WHAT NEEDS TO BE DONE: Word for word, reproduce each entry.

SOURCE MATERIAL:
=== Section Start ===

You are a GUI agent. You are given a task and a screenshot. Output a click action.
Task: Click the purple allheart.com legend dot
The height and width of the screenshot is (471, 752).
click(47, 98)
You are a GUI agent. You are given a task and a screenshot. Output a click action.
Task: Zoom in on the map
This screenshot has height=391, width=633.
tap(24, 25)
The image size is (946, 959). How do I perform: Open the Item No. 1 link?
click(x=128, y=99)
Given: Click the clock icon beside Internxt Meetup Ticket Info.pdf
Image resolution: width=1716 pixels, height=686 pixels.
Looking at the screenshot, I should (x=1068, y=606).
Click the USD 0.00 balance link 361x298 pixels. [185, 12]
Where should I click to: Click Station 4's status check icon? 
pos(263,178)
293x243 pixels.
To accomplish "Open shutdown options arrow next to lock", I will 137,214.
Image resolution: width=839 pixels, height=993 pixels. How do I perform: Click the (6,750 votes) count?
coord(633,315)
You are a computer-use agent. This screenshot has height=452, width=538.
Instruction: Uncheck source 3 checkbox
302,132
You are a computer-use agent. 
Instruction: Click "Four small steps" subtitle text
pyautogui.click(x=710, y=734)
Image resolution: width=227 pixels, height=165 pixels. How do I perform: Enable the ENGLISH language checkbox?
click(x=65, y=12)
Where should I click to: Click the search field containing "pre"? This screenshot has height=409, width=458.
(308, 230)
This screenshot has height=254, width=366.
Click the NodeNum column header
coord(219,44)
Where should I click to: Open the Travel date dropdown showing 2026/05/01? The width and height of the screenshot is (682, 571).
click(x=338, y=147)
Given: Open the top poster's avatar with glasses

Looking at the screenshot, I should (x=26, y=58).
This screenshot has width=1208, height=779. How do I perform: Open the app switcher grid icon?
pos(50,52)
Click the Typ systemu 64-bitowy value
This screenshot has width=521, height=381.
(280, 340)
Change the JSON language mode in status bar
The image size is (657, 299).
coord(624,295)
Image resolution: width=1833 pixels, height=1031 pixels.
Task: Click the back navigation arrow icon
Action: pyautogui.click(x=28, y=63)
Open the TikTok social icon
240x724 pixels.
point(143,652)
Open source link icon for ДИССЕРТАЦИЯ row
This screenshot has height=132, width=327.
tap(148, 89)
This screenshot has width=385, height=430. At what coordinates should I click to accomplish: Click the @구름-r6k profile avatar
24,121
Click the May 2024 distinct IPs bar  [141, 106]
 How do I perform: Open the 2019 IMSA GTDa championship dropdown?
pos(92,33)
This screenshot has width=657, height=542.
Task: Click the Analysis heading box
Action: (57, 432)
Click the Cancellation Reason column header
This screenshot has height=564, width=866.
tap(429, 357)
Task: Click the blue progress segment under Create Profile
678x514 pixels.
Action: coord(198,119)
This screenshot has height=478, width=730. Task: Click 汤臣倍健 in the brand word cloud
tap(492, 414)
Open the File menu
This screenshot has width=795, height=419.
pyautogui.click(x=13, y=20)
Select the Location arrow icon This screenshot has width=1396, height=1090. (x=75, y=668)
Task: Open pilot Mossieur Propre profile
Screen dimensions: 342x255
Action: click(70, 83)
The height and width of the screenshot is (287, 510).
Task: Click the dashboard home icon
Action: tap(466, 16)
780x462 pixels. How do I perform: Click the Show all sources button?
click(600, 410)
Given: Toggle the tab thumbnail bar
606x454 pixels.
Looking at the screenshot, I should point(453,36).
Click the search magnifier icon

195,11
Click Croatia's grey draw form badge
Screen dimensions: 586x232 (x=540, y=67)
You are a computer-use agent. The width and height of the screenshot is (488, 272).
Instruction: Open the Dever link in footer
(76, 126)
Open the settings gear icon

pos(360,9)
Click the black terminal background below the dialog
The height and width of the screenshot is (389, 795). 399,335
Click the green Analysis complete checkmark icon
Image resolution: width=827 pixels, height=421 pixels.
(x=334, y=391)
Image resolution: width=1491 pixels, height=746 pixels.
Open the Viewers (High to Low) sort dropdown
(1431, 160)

=== Section End ===

TASK SOLUTION:
You are a GUI agent. You are given a task and a screenshot. Output a click action.
Task: Click the purple allheart.com legend dot
The height and width of the screenshot is (471, 752).
click(47, 98)
You are a GUI agent. You are given a task and a screenshot. Output a click action.
Task: Zoom in on the map
This screenshot has height=391, width=633.
tap(24, 25)
The image size is (946, 959). How do I perform: Open the Item No. 1 link?
click(x=128, y=99)
Given: Click the clock icon beside Internxt Meetup Ticket Info.pdf
Image resolution: width=1716 pixels, height=686 pixels.
Looking at the screenshot, I should (x=1068, y=606).
Click the USD 0.00 balance link 361x298 pixels. [185, 12]
Where should I click to: Click Station 4's status check icon? 
pos(263,178)
293x243 pixels.
To accomplish "Open shutdown options arrow next to lock", I will 137,214.
Image resolution: width=839 pixels, height=993 pixels. How do I perform: Click the (6,750 votes) count?
coord(633,315)
You are a computer-use agent. This screenshot has height=452, width=538.
Instruction: Uncheck source 3 checkbox
302,132
You are a computer-use agent. 
Instruction: Click "Four small steps" subtitle text
pyautogui.click(x=710, y=734)
Image resolution: width=227 pixels, height=165 pixels. How do I perform: Enable the ENGLISH language checkbox?
click(x=65, y=12)
Where should I click to: Click the search field containing "pre"? This screenshot has height=409, width=458.
(308, 230)
This screenshot has height=254, width=366.
Click the NodeNum column header
coord(219,44)
Where should I click to: Open the Travel date dropdown showing 2026/05/01? The width and height of the screenshot is (682, 571).
click(x=338, y=147)
Given: Open the top poster's avatar with glasses

Looking at the screenshot, I should (x=26, y=58).
This screenshot has width=1208, height=779. How do I perform: Open the app switcher grid icon?
pos(50,52)
Click the Typ systemu 64-bitowy value
This screenshot has width=521, height=381.
(280, 340)
Change the JSON language mode in status bar
The image size is (657, 299).
coord(624,295)
Image resolution: width=1833 pixels, height=1031 pixels.
Task: Click the back navigation arrow icon
Action: pyautogui.click(x=28, y=63)
Open the TikTok social icon
240x724 pixels.
point(143,652)
Open source link icon for ДИССЕРТАЦИЯ row
This screenshot has height=132, width=327.
tap(148, 89)
This screenshot has width=385, height=430. At what coordinates should I click to accomplish: Click the @구름-r6k profile avatar
24,121
Click the May 2024 distinct IPs bar  [141, 106]
 How do I perform: Open the 2019 IMSA GTDa championship dropdown?
pos(92,33)
This screenshot has width=657, height=542.
Task: Click the Analysis heading box
Action: (57, 432)
Click the Cancellation Reason column header
This screenshot has height=564, width=866.
tap(429, 357)
Task: Click the blue progress segment under Create Profile
678x514 pixels.
Action: coord(198,119)
This screenshot has height=478, width=730. Task: Click 汤臣倍健 in the brand word cloud
tap(492, 414)
Open the File menu
This screenshot has width=795, height=419.
pyautogui.click(x=13, y=20)
Select the Location arrow icon This screenshot has width=1396, height=1090. (x=75, y=668)
Task: Open pilot Mossieur Propre profile
Screen dimensions: 342x255
Action: click(70, 83)
The height and width of the screenshot is (287, 510).
Task: Click the dashboard home icon
Action: tap(466, 16)
780x462 pixels. How do I perform: Click the Show all sources button?
click(600, 410)
Given: Toggle the tab thumbnail bar
606x454 pixels.
Looking at the screenshot, I should point(453,36).
Click the search magnifier icon

195,11
Click Croatia's grey draw form badge
Screen dimensions: 586x232 (x=540, y=67)
You are a computer-use agent. The width and height of the screenshot is (488, 272).
Instruction: Open the Dever link in footer
(76, 126)
Open the settings gear icon

pos(360,9)
Click the black terminal background below the dialog
The height and width of the screenshot is (389, 795). 399,335
Click the green Analysis complete checkmark icon
Image resolution: width=827 pixels, height=421 pixels.
(x=334, y=391)
Image resolution: width=1491 pixels, height=746 pixels.
Open the Viewers (High to Low) sort dropdown
(1431, 160)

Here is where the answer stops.